Schriftliche Anweisung 1 – Wie viele Unternehmen wurden laut dem Text über Schweizer KMU und die Globalisierung für die Studie befragt?
Schriftliche Anweisung 2 – Führe den Text über Schweizer KMU und die Globalisierung nach seinem letzten Satz weiter.

Auszug aus Quelle –
────────────────────
Schweizer KMU rüsten sich für neue Globalisierungswelle

Die Globalisierung ? diesjähriges Schwerpunktthema ? wird noch von einer knappen Mehrheit der KMU positiv bewertet. Obwohl die Schweizer KMU zunehmend die globalen Exportchancen zu nutzen wissen, macht ihnen der administrative Aufwand mit den Behörden, ein Mangel an Partnern und fehlende Kenntnisse der Zielmärkte zu schaffen. Hinsichtlich Importdruck geben sich die Unternehmer kämpferisch und beweisen mit strategischen Gegenmassnahmen Weitblick.


Megatrends verändern Wirtschaft und Gesellschaft nachhaltig
Zum vierten Mal publizieren die Ökonomen der Credit Suisse eine Studie, welche dieses Thema gezielt aus dem Blickwinkel der kleinen und mittleren Unternehmen (KMU) betrachtet. Dazu befragten sie knapp 1’800 Unternehmen aus verschiedenen Branchen der ganzen Schweiz zu den sechs Megatrends Demographie, Ressourcenknappheit, Wertewandel, technologischer Fortschritt, Wissensgesellschaft und Globalisierung ? dem diesjährigen Schwerpunktthema. Die Chancen und Risiken der Globalisierung sind im Nachgang zur Krise wieder in den Fokus gerückt. «In der Schweiz sind die Export- und die Binnenwirtschaft eng miteinander verzahnt. Somit sind wir als stark international ausgerichtete Volkswirtschaft von der Entwicklung der globalen Märkte abhängig», sagt Hans Baumgartner, Leiter KMU-Geschäft Schweiz.


Globalisierung als Exportchance
In den fünf Jahren zwischen der Rezession 2003 und dem Höhepunkt des Booms 2008 wuchsen die Schweizer Warenexporte wertmässig um 8.8% pro Jahr. Über einen längeren Zeitraum gesehen hat sich zudem die Exportgeographie deutlich gewandelt. Zwischen 1991 und 2009 stiegen die Exporte in die BRIC-Staaten (Brasilien, Russland, Indien und China) um das Fünffache. Diese Verschiebung dürfte sich angesichts der Schuldenkrise in den Industrieländern mittelfristig noch verstärken und eine neue, von den Schwellenländern angetriebene Globalisierungswelle auslösen. Je länger, je mehr wird das Schweizer Exportwachstum nicht mehr nur von den Grossfirmen getragen, sondern auch von vielen KMU.
────────────────────
Bereitgestellte Daten –
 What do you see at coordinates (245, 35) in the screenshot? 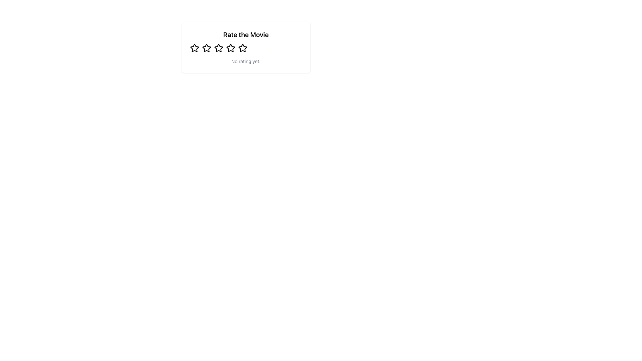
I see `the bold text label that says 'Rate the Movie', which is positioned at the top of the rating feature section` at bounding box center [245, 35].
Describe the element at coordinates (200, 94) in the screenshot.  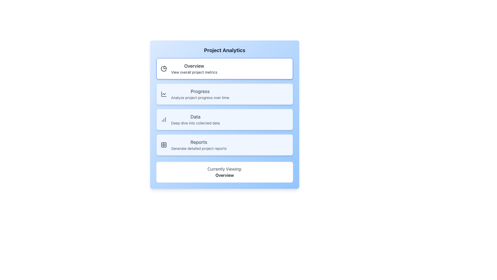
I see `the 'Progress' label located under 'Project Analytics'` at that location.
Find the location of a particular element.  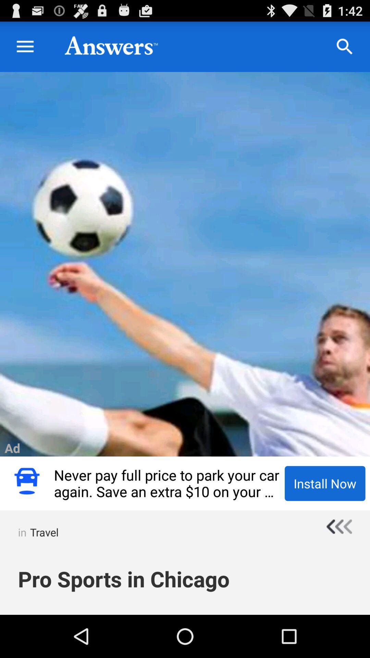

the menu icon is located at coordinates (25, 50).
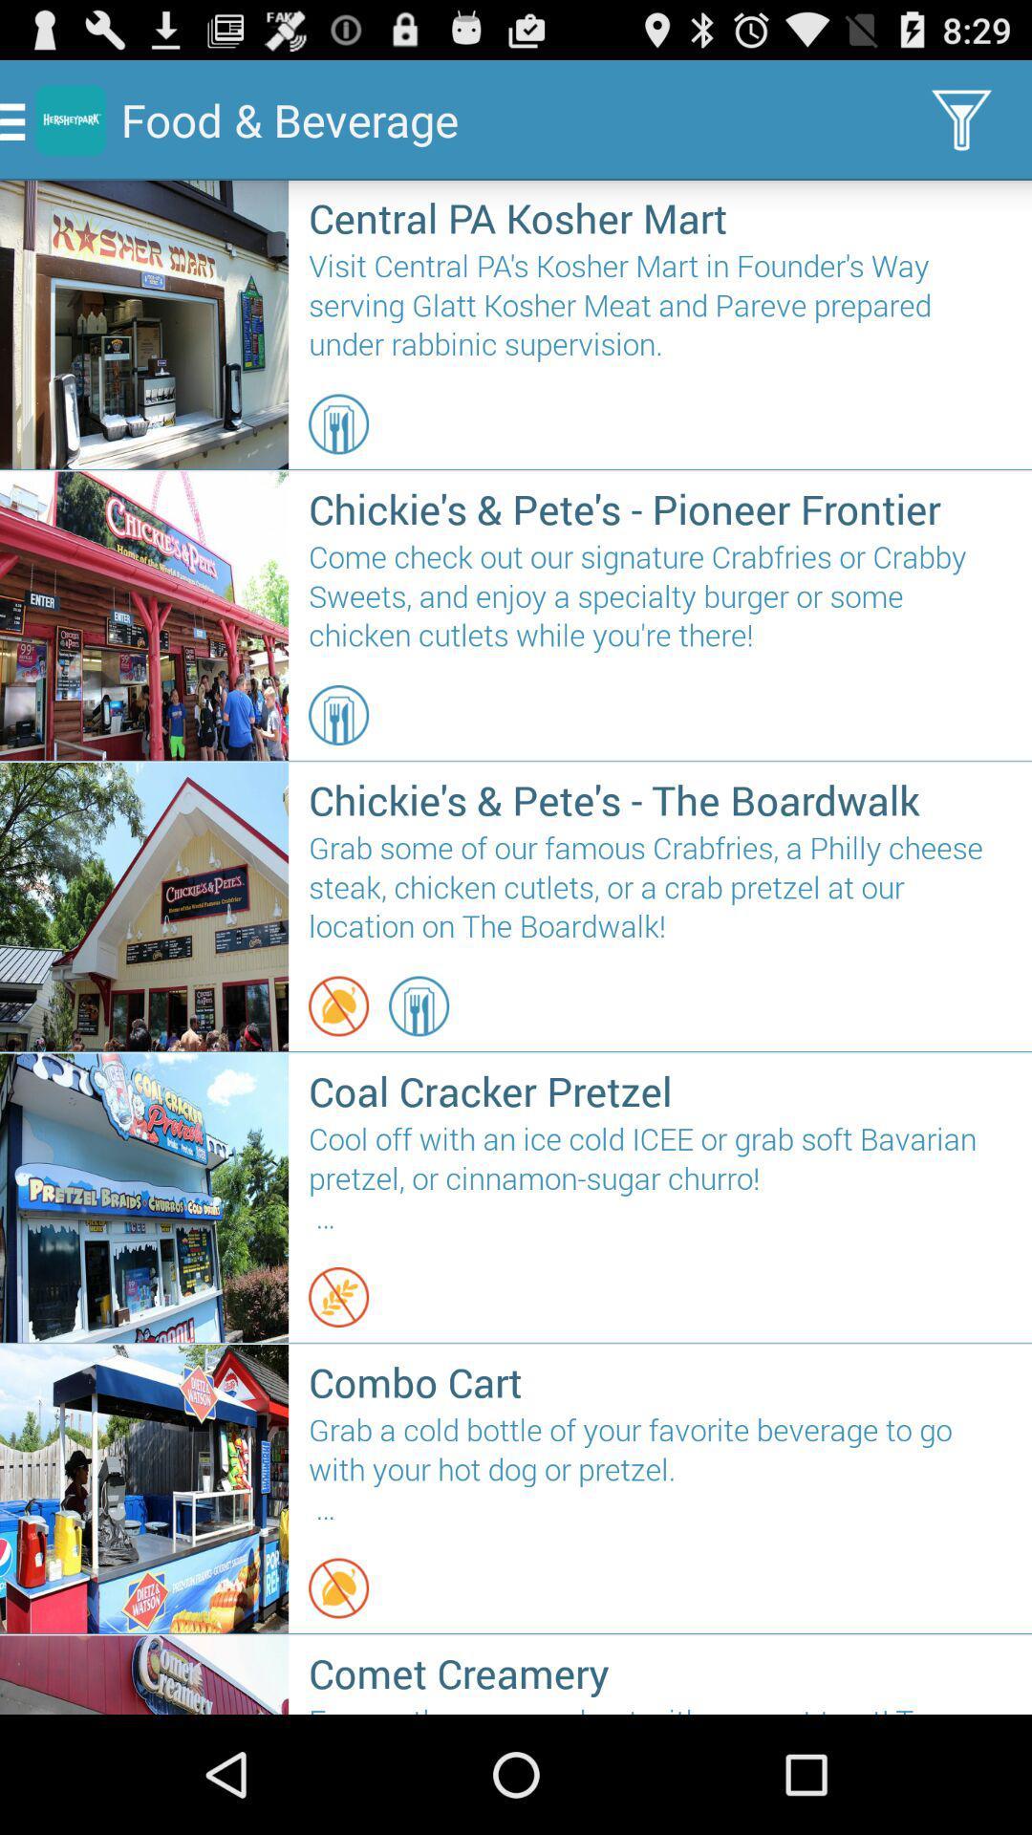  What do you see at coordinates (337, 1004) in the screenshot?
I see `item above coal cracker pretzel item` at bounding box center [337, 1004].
────────────────────
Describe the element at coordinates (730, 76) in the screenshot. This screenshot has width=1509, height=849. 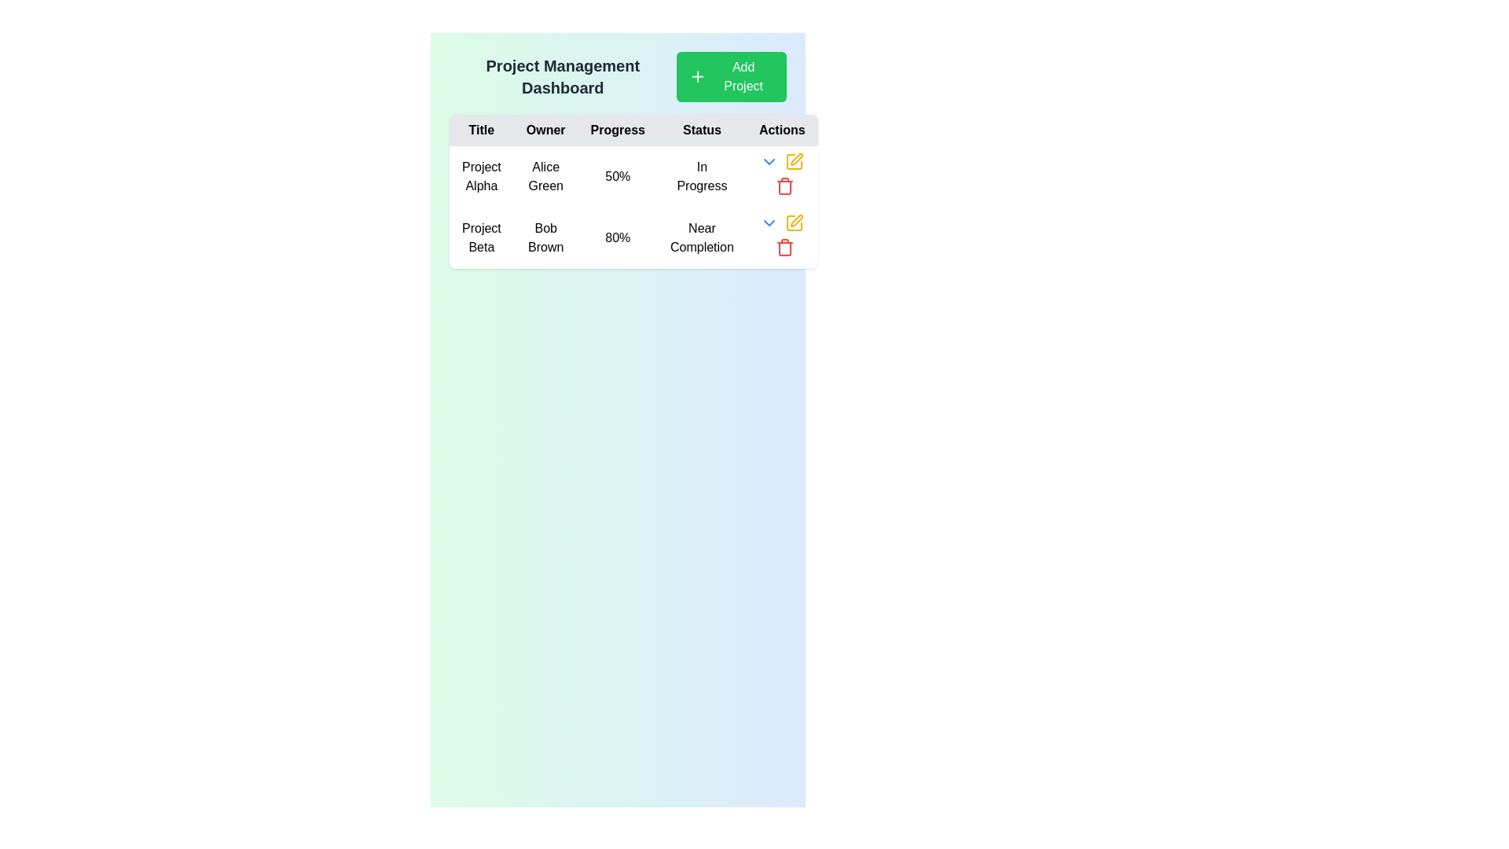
────────────────────
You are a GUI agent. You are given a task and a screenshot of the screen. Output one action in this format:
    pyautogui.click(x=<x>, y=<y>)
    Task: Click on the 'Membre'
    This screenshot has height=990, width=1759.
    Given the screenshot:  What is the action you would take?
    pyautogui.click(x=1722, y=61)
────────────────────
Antwort zur Aufgabe 1 – Knapp 1’800 Unternehmen aus verschiedenen Branchen der ganzen Schweiz.

Antwort zur Aufgabe 2 –
KMU profitieren überdurchschnittlich von Marktöffnungen
Auf intransparenten Märkten stossen KMU rasch an ihre Grenzen, da sie die mit administrativem Aufwand und rechtlicher Unsicherheit einhergehenden Kosten weniger gut abfedern können als Grossunternehmen. Demzufolge profitieren exportierende KMU überdurchschnittlich von Marktöffnungen. Dennoch verhindern zahlreiche Hemmnisse eine konsequentere Bearbeitung der Auslandmärkte. Fehlende Partner und mangelnde Kenntnisse des Zielmarktes sowie der administrative Aufwand mit ausländischen und Schweizer Behörden sind die meistgenannten. Die Finanzierung und Sprachkenntnisse spielen dagegen eine untergeordnete Rolle. Stärker als in reifen Märkten fallen die genannten Faktoren in den schnell wachsenden Schwellenländern ins Gewicht, was der Präsenz von Schweizer KMU Grenzen setzt.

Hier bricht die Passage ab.